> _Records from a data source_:
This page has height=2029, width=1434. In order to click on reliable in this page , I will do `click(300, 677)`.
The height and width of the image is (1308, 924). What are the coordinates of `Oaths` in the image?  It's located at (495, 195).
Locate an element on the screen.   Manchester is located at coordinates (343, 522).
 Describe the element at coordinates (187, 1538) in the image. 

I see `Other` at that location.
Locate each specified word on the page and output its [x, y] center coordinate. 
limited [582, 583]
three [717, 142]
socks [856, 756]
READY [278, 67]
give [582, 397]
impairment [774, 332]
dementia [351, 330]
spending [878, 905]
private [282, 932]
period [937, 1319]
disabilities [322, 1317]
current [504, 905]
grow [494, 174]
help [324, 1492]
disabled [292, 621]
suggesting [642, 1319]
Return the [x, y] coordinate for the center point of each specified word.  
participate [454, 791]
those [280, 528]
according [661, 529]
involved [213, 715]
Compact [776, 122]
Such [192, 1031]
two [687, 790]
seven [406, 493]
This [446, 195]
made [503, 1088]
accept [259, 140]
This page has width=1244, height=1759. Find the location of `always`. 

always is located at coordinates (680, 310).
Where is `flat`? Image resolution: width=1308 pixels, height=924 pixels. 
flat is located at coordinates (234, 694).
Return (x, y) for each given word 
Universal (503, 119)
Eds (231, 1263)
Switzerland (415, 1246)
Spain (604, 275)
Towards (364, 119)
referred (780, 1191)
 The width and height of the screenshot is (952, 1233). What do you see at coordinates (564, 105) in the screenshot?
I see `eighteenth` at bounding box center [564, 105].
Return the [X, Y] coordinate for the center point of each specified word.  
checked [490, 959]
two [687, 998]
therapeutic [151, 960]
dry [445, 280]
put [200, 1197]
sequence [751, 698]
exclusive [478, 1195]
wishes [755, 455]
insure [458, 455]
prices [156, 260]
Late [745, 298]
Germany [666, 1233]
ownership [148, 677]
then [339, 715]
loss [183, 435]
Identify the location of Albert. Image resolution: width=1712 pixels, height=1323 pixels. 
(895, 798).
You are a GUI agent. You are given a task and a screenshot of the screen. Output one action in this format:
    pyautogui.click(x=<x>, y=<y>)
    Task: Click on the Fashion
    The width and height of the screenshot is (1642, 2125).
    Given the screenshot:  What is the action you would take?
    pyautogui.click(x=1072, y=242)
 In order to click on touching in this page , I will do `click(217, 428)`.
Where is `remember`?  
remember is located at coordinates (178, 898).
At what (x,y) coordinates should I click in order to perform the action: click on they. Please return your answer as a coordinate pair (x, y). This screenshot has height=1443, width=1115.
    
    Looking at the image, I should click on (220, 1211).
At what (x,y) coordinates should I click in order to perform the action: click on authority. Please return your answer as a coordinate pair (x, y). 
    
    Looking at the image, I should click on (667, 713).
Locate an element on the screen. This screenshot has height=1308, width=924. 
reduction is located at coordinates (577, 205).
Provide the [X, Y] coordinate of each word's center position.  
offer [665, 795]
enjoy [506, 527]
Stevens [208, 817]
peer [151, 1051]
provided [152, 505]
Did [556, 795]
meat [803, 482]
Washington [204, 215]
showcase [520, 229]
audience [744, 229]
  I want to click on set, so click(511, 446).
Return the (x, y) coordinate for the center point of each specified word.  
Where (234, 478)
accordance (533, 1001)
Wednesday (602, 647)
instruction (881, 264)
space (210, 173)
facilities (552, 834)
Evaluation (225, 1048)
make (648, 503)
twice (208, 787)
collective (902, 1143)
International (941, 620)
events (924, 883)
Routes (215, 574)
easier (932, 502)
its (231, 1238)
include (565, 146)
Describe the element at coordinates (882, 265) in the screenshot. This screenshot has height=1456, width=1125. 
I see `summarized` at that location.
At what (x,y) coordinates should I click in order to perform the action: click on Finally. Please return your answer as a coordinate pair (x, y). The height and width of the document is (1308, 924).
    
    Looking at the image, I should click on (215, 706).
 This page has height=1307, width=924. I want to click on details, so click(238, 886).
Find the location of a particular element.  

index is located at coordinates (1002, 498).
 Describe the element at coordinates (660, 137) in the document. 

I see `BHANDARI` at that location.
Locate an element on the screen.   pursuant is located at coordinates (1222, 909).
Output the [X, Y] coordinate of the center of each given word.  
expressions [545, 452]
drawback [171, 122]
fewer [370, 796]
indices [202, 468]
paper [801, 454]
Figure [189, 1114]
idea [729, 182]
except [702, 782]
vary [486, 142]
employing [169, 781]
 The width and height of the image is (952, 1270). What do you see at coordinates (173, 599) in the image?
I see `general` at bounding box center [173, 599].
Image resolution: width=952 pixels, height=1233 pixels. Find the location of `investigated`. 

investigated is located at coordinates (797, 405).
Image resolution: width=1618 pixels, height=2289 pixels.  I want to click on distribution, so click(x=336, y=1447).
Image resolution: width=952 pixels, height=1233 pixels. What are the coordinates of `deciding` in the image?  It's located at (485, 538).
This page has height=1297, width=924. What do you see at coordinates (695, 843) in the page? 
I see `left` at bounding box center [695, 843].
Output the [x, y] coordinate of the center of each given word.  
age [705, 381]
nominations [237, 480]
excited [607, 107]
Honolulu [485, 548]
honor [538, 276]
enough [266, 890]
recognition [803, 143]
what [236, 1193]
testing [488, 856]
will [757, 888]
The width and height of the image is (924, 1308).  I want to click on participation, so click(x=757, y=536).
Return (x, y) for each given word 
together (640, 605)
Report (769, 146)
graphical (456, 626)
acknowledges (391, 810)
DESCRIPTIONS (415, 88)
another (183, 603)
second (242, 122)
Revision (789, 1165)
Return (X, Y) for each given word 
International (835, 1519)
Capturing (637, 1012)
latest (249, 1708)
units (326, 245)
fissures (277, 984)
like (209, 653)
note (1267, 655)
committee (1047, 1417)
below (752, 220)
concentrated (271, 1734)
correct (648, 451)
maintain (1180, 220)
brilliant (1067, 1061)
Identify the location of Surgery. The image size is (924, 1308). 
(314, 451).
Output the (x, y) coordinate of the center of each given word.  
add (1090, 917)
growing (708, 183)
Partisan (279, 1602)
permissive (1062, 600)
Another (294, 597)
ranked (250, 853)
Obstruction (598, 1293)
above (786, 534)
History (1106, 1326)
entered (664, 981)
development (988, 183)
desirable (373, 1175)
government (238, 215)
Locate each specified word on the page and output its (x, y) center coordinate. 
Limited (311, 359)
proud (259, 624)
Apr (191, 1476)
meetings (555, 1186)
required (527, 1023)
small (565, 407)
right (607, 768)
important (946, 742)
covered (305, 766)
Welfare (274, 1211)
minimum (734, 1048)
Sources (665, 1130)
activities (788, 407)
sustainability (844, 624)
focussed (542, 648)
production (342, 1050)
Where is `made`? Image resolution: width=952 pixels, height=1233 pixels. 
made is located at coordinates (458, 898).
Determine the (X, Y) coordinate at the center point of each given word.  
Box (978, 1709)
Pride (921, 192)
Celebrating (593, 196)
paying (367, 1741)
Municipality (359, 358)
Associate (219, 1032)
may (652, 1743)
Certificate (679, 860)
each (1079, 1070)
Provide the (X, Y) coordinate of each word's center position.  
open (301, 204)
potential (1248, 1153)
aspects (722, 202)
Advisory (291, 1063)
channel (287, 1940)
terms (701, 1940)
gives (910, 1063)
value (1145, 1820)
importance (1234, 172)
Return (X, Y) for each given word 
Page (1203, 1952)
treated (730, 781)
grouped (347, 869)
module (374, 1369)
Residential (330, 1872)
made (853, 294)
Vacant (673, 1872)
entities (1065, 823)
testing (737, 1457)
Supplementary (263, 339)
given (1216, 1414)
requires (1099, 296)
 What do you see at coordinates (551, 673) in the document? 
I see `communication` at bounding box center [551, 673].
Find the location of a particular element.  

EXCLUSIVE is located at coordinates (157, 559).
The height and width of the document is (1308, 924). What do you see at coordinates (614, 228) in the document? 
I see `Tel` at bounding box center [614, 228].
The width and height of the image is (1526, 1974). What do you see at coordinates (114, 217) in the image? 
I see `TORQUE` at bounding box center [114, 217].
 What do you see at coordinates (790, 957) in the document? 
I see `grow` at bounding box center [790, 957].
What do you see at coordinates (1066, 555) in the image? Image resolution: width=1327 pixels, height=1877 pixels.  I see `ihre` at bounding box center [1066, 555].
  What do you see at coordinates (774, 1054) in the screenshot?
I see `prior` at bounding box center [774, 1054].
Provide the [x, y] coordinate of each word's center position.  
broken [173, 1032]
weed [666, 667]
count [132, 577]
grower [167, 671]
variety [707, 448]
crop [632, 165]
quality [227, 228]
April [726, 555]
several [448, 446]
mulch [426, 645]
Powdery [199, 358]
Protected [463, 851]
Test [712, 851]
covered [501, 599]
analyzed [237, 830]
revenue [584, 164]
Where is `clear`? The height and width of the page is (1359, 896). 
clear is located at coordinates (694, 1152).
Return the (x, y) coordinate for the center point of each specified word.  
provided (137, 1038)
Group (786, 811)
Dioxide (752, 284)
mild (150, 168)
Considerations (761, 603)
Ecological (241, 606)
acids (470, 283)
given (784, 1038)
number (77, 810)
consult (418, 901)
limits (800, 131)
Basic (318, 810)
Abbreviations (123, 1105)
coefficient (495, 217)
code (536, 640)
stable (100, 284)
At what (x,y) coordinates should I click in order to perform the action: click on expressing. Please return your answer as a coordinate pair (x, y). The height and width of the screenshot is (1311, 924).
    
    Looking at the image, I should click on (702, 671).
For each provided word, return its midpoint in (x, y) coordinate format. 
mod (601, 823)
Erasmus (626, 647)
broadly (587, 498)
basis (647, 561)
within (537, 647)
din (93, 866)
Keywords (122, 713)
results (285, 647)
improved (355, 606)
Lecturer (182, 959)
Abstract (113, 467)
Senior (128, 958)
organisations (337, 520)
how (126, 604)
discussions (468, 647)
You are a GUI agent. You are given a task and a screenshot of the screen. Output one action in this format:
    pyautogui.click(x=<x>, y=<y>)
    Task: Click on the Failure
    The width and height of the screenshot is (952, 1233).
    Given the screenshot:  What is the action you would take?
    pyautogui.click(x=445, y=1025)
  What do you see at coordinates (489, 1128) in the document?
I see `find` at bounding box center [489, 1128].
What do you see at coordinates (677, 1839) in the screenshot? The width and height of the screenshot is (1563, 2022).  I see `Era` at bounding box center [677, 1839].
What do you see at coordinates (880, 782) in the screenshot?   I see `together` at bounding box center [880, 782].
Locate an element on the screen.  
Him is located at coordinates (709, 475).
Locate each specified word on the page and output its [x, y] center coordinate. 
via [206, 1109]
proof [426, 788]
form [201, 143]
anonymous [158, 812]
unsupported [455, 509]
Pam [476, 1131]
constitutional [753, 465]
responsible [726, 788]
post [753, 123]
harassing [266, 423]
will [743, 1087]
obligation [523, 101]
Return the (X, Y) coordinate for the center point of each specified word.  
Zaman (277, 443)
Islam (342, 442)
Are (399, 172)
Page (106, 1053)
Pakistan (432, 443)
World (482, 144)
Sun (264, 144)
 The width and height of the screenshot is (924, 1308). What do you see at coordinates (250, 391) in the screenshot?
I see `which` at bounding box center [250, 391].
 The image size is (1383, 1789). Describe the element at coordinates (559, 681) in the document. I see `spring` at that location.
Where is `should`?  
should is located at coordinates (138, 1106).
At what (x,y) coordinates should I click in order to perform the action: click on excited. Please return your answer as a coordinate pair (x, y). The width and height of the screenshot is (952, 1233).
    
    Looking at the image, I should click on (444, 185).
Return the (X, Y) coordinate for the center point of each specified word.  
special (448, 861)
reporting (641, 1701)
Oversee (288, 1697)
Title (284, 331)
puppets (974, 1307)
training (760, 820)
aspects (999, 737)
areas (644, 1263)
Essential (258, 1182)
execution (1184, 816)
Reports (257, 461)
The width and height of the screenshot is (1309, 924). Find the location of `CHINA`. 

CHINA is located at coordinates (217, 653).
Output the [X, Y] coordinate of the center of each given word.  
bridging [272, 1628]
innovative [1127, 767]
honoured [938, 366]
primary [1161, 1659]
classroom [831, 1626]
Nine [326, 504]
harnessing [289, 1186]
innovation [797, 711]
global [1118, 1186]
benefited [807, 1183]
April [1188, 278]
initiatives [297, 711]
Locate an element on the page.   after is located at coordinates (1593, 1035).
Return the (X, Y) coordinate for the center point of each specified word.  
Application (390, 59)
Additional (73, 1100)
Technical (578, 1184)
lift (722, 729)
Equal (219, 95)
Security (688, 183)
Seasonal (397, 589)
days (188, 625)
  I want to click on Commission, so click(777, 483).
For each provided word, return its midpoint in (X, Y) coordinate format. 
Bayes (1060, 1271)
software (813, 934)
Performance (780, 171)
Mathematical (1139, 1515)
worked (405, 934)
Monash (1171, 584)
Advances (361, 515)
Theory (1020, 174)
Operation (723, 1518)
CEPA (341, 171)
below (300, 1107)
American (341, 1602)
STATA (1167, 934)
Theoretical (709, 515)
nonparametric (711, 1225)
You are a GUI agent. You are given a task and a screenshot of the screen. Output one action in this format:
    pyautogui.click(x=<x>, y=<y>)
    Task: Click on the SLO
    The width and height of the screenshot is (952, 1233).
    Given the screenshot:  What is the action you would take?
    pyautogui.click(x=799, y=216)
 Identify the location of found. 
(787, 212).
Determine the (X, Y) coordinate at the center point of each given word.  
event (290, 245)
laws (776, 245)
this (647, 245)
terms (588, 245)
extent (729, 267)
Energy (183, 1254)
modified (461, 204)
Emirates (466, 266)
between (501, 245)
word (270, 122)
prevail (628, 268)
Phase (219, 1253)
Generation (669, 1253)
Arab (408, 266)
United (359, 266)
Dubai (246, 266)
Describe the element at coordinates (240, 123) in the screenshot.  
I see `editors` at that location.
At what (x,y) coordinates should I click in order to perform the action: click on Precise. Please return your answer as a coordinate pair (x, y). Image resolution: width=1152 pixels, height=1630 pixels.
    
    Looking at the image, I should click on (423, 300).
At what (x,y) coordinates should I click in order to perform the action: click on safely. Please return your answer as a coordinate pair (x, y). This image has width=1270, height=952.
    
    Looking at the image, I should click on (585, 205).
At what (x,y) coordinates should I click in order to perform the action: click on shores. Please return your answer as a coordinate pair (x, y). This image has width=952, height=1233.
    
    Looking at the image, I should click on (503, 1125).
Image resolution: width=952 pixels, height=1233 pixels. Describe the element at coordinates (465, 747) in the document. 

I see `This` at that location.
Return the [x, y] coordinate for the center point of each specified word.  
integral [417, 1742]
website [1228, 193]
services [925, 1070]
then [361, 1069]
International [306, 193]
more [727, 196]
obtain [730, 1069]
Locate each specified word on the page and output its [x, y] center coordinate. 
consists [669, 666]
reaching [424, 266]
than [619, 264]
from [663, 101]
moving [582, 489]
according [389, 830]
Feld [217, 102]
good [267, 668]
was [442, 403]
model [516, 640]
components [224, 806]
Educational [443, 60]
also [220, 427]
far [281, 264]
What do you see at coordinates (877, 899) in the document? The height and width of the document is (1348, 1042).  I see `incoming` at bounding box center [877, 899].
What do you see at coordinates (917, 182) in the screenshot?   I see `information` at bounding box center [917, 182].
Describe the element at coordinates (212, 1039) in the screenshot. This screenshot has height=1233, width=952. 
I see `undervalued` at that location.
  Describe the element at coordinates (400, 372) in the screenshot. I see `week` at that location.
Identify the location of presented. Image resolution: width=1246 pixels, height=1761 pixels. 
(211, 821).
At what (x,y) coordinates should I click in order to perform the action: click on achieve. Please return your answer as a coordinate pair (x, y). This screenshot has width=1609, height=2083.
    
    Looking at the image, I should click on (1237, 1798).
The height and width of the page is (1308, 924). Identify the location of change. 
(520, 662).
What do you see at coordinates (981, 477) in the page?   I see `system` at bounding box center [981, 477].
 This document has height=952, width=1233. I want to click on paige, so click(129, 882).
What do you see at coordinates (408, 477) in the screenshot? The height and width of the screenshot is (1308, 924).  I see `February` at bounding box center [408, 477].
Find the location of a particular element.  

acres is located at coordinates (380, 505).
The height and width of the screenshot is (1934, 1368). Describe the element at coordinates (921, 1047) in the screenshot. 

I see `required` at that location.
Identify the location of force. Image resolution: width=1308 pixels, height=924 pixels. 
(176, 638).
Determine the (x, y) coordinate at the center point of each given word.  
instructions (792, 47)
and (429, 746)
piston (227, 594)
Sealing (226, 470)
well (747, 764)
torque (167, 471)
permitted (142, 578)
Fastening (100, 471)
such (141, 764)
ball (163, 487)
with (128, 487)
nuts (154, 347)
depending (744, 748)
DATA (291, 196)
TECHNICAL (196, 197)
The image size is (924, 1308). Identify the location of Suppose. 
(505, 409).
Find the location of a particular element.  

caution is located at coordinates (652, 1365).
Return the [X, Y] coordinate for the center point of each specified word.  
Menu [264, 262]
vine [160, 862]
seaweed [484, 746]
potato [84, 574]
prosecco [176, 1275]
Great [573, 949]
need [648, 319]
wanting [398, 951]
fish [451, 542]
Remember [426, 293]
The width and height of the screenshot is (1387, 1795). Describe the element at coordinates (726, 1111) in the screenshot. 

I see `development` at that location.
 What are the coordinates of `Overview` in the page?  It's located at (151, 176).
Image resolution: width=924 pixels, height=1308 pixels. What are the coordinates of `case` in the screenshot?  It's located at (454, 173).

> _The task_:
Copy the lines above, verbatim, from the line containing "worked (405, 934)" through the line containing "event (290, 245)".

> _Complete answer_:
worked (405, 934)
Monash (1171, 584)
Advances (361, 515)
Theory (1020, 174)
Operation (723, 1518)
CEPA (341, 171)
below (300, 1107)
American (341, 1602)
STATA (1167, 934)
Theoretical (709, 515)
nonparametric (711, 1225)
You are a GUI agent. You are given a task and a screenshot of the screen. Output one action in this format:
    pyautogui.click(x=<x>, y=<y>)
    Task: Click on the SLO
    The width and height of the screenshot is (952, 1233).
    Given the screenshot:  What is the action you would take?
    pyautogui.click(x=799, y=216)
 Identify the location of found. 
(787, 212).
Determine the (X, Y) coordinate at the center point of each given word.  
event (290, 245)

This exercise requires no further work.